Slide 6 of 24
First we show the Low End case: This chart shows the load bandwidth for a conventional Wintel Pentium Pro PC with 440 FX Chipset.
The X-Axis varies the working set parameter. This shows how the memory system hierarchy supports temporal locality, i.e. the effect of cache hits through reuse of recently accessed data.
The colored stripes indicate the largest working set in the graph with the characteristic performance of caches and DRAM. The red stripe shows the L1 cache read performance, which lays about at 600 MB/s. This means that in practice a load needs about 3 clock cycles in a 200MHz PentiumPro. The blue stripe shows the L2 performance at about 450MB/s. The main memory performance lays at 180MB/s which is indicated by the orange stripe.

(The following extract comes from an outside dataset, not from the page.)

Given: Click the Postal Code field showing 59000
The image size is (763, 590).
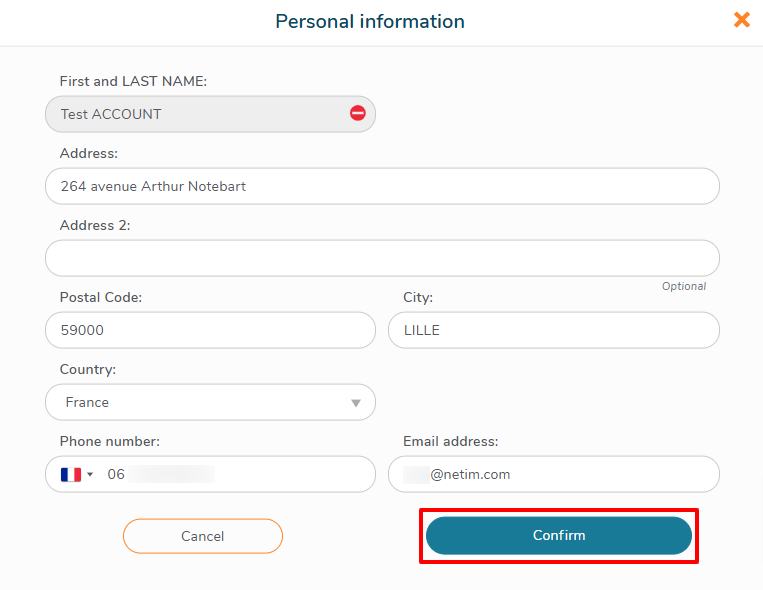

The Y-Axis varies the access pattern for contiguous blocks and strides (even and uneven) . The stride parameter shows how well caches and external stream logic help with read ahead and other means of improving bandwidth for accesses with spatial locality.
A slope of increasing performance marks the end of the access pattern axis toward lower strides. Its steepness indicates improved bandwidth for loads with contiguous accesses and accesses with small strides.
A selection of even, odd, and prime strides permits to detect performance gains and losses due to a banked memory system.